_Directive 1_
In the passage on mathematical naturalness, what entities make up level 1 of a simple theory of types?
_Directive 2_
According to the passage on mathematical naturalness, why must a substantive axiom of infinity be added to the simple theory of types? Explain in one to three sentences.
_Directive 3_
Reproduce, from the passage on mathematical naturalness, the stretch from "As background, recall" through "just those entities.".

**** Page excerpt

Stephen Simpson repeatedly talks about certain subsystems of second-order arithmetic as ‘natural’ or as ‘arising naturally’ (SOAS, e.g. pp. 33, 43, etc.). In a similar context, John Burgess contrasts ‘artificial examples’ with ‘theories that it is natural to consider’ (Fixing Frege, p. 54). But what idea of naturalness is at work here? There’s more than one sort of naturalness that can be in play when we talk about mathematical theories. Which is a trite point, but which bears some discussion. In fact, there’s a number of things to be said. But here’s a nice case which is perhaps relatively unfamiliar but which very vividly illustrates one basic, preliminary, distinction we need to draw.
As background, recall the structure of a simple theory of types. The entities in its universe are divided into levels. At level 0, there are individuals. At level 1, there are sets of individuals. Then at level 2, sets of level 1 sets; at level 3, sets of level 2 sets; and so on up an unending but non-cumulative hierarchy. The two key principles structuring this hierarchy are an extensionality principle for sets,and a comprehension principle to the effect that given any condition satisfied by zero or more level n − 1 entities, there exists a level n set containing just those entities.
Now, to get an interesting system in which we can actually do some mathematics, we’ll also need to add a third independent principle governing the hierarchical universe, an axiom of infinity which tells us that there is an infinite set. And why do we need a substantive axiom of infinity? Because, to labour the obvious point, there are only a finite number of predecessor levels below any given level in the hierarchy. So if there are only finitely many individuals at ground level, then – although the population at each succeeding level grows exponentially – when we reach the given level the population need still only be finite.

********
**** Recorded information

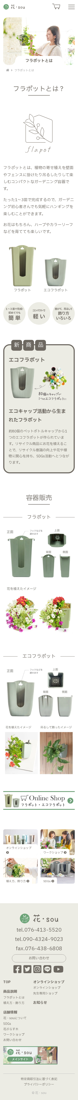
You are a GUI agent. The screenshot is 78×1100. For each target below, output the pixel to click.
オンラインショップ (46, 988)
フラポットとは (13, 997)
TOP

********

_Task result 1_
Sets of individuals.

_Task result 2_
Below any given level of the hierarchy there are only finitely many predecessor levels. If there are only finitely many individuals at ground level, the population at that level may therefore still be finite, even though each succeeding level grows exponentially. An infinite set is thus not guaranteed unless an axiom asserts one.

_Task result 3_
As background, recall the structure of a simple theory of types. The entities in its universe are divided into levels. At level 0, there are individuals. At level 1, there are sets of individuals. Then at level 2, sets of level 1 sets; at level 3, sets of level 2 sets; and so on up an unending but non-cumulative hierarchy. The two key principles structuring this hierarchy are an extensionality principle for sets,and a comprehension principle to the effect that given any condition satisfied by zero or more level n − 1 entities, there exists a level n set containing just those entities.